I would categorize it as a look backwards on a kind of normal end of the year commercial settlement and not reflective of a go-forward agreement.
- Analyst
Is this something having to do with the agreement with Ford, or is this kind of normal course of business year-end price changes?
- Chairman, CEO
I wouldn't call out which customer, frankly, but I would say it's fairly normal, and in a negotiation like that, the effect in the fourth quarter was a little harder than what we expected, but then there's always trade-offs as you make that negotiation.
I would just again reiterate that it was a retroactive, or a go-backward adjustment and not reflective of '06 and beyond.
- Analyst
Okay.
I guess that brings me to the next question, which is on the walk to 2006 on the EBIT-R.
I didn't see anything there for price, those kinds of changes.
Maybe that's baked into your net operational.
I also don't see anything on the volume and mix.
Can you tell us what you're expecting or assuming in terms of volume and mix and pricing in this walk?
- President, COO
On the commercial side, Chris, this is Don, that's in that net operational bucket down at the bottom.
It's all wrapped into there.
As well as, as Jim mentioned, the new volume and the mix impact.
- Analyst
Okay.
So all that stuff you expect to net out to the positive.
- President, COO
Yes, that's correct.
- Analyst
Okay.
And then I guess maybe this is part of the same thing, Don.
You sort of quickly ran through some items that added up to about 100 million of inefficiencies.
I'm guessing you expect to realize some of that to recover these other items and get to that net positive operational.
Can you take us through again what some of those items were that added up to 100 million of operational inefficiencies?
- President, COO
Sure.
Premium freight, I'd call them premium launch costs, scrap and obsolescence totaled over $100 million in 2005.
- Analyst
Was that associated with a particular launch that didn't go well that you had to have premium freight or was that across the board?
- President, COO
Across the board.
- Analyst
And then I guess the last thing on the cash flow, you highlighted that it came out better than you were expecting in Detroit.
You thought it was going to be $200 million negative.
It came out $168 million negative.
And you were saying that it would improve by 250, which got you to the 50 million positive.
You're still looking for the 50 million positive.
Was part of that improvement just timing on the working capital?
So, in other words, you picked it up in the fourth quarter where as you thought you were going to get it in the first quarter, or is it just conservative and really we might see better cash flow?
- President, COO
Chris, you might argue that but frankly $32 million of improvement in cash flow, I do know it came from a really concentrated effort to improve working capital or cash flow.
Frankly, I expect similar efforts in '06 that will lead to those -- that $50 million of free cash flow improvement.
Free cash flow for 2006.
So I don't expect that $32 million to come out of '06 results.
- Analyst
Okay.
But you're still -- you had been expecting an improvement of 250 from '05 to '06.
If you still were baking in that improvement of $250 you'd be at 80 million of cash flow for '06.

RECORDS PROVIDED:

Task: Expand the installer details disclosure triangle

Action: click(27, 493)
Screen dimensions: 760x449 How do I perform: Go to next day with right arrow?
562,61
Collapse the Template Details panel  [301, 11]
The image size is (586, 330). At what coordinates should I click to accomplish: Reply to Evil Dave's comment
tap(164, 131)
...
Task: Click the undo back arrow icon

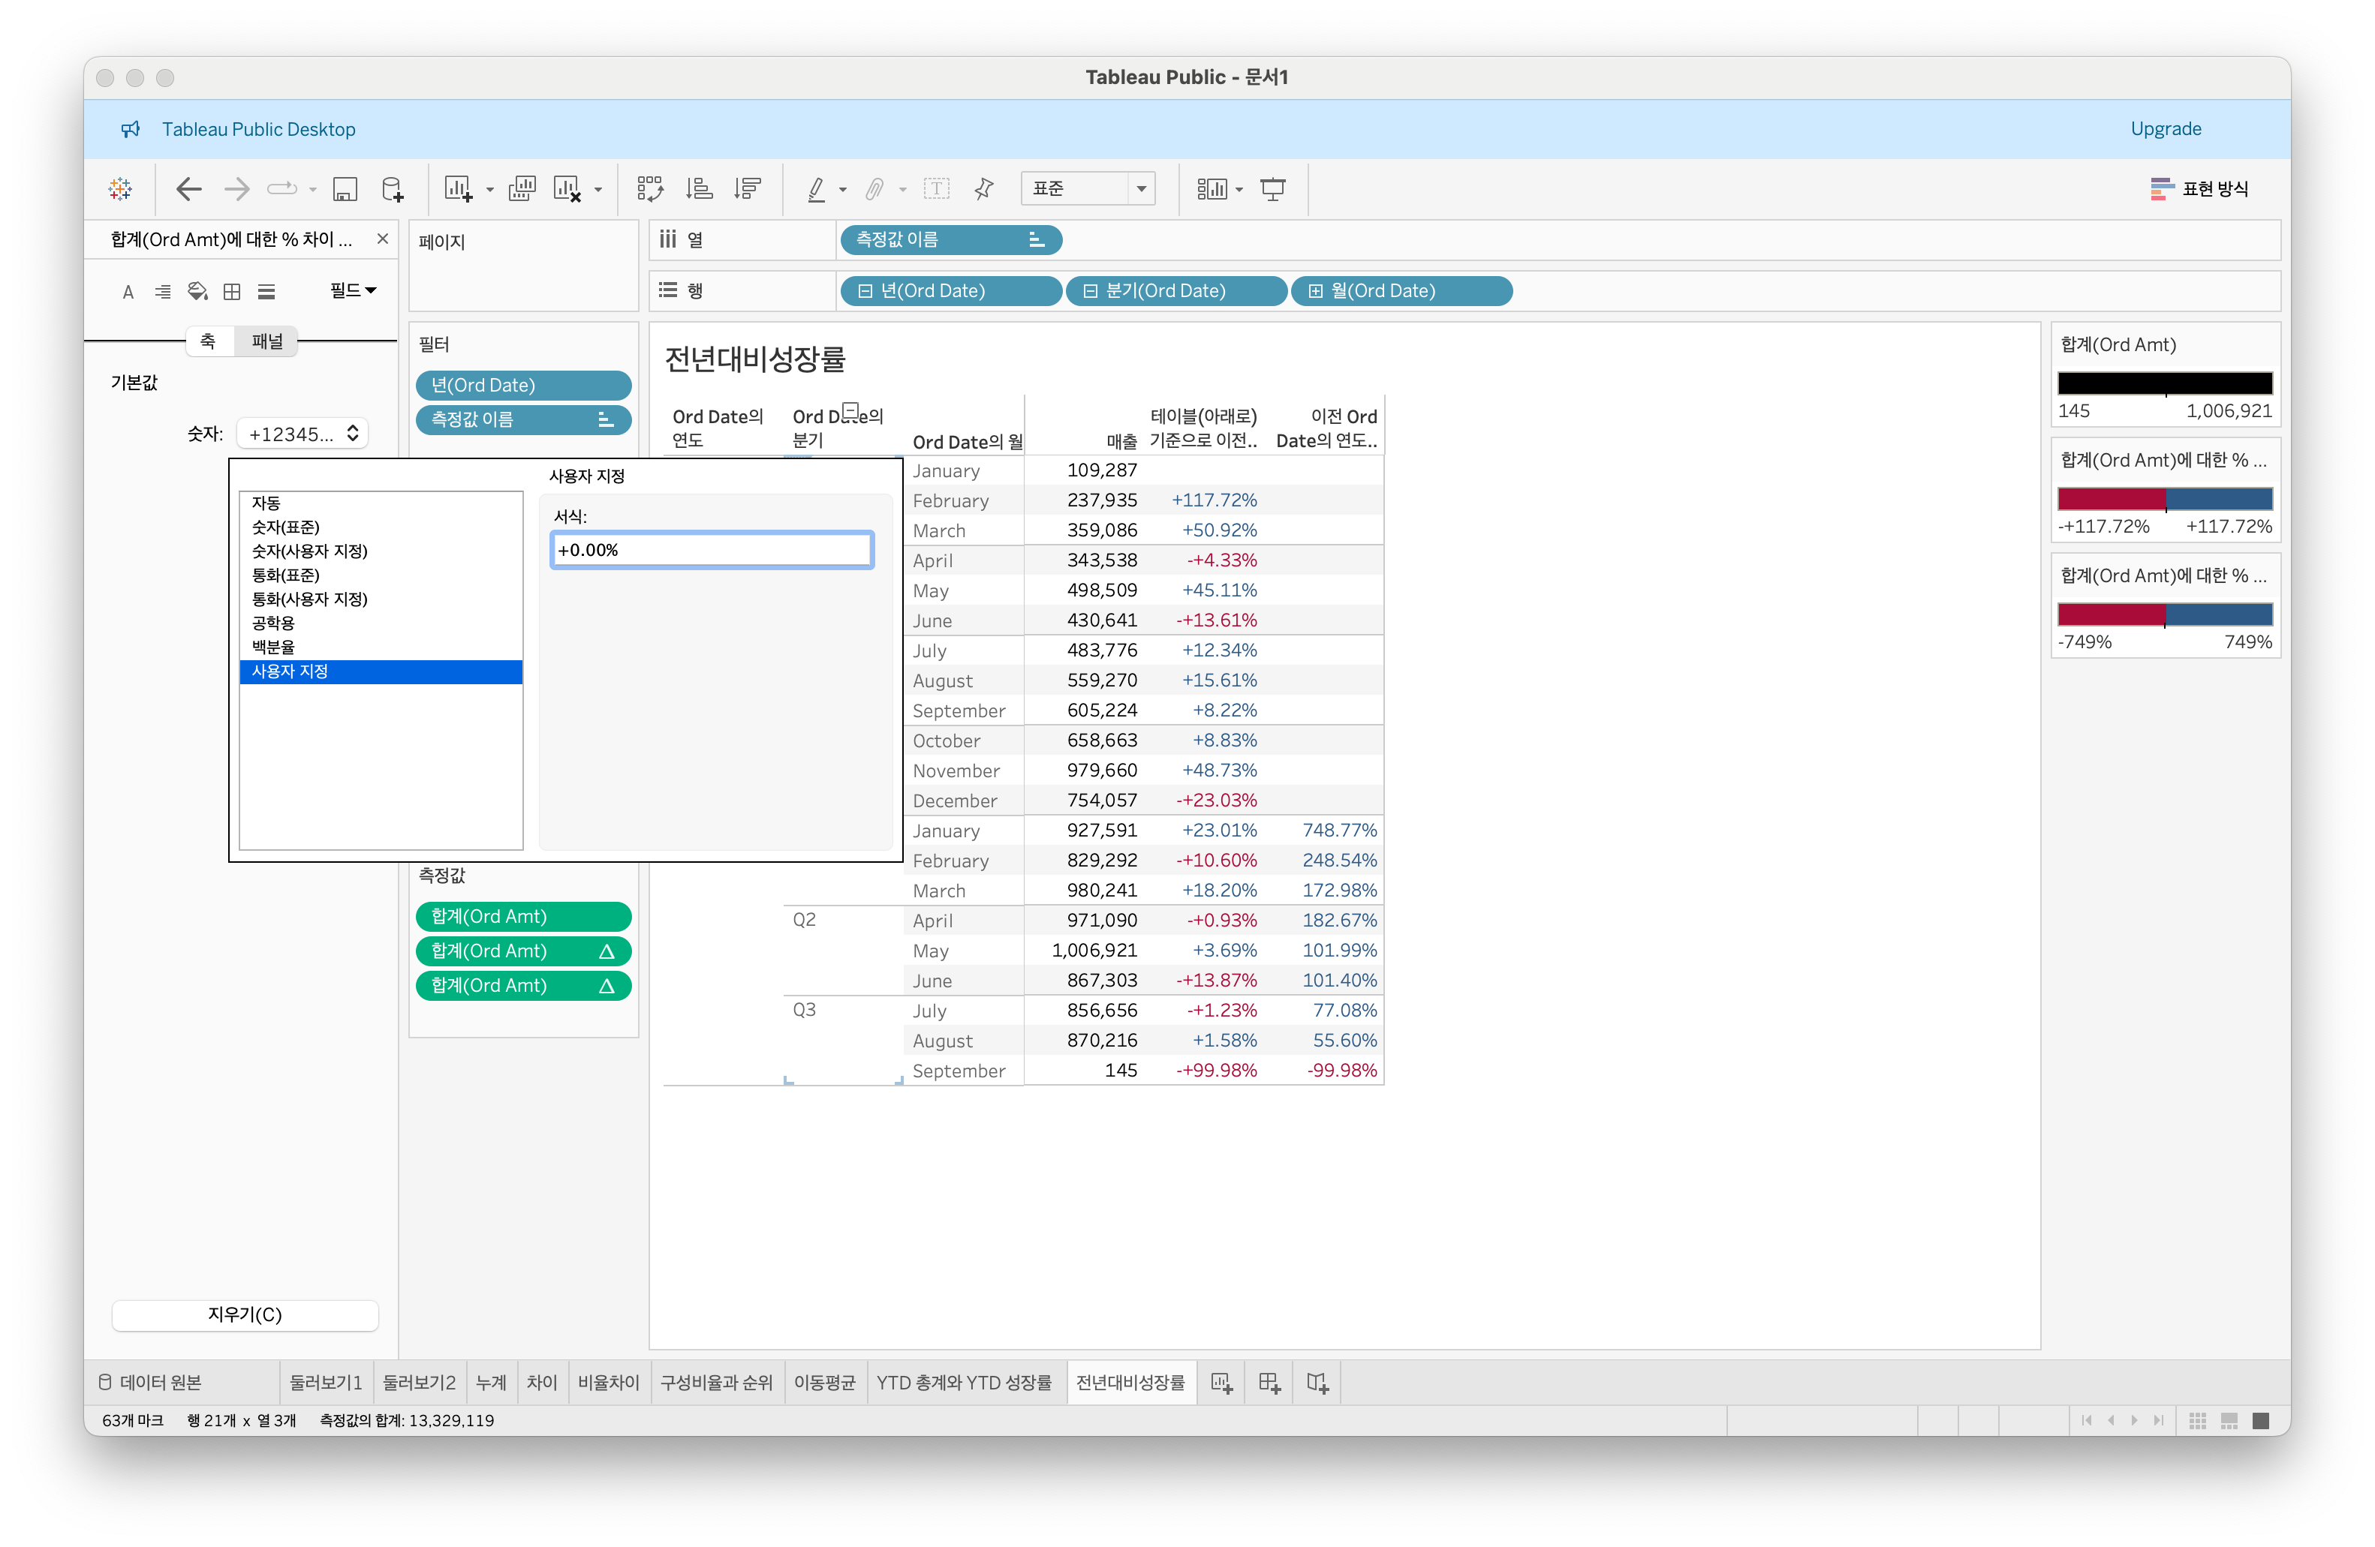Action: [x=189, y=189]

PROBLEM TO WORK ON:
Write out the stretch of the earnings call transcript from "So, in other" through "or cash flow.". The records have nothing to do with the earnings call transcript.

SOLUTION FOR THIS TASK:
So, in other words, you picked it up in the fourth quarter where as you thought you were going to get it in the first quarter, or is it just conservative and really we might see better cash flow?
- President, COO
Chris, you might argue that but frankly $32 million of improvement in cash flow, I do know it came from a really concentrated effort to improve working capital or cash flow.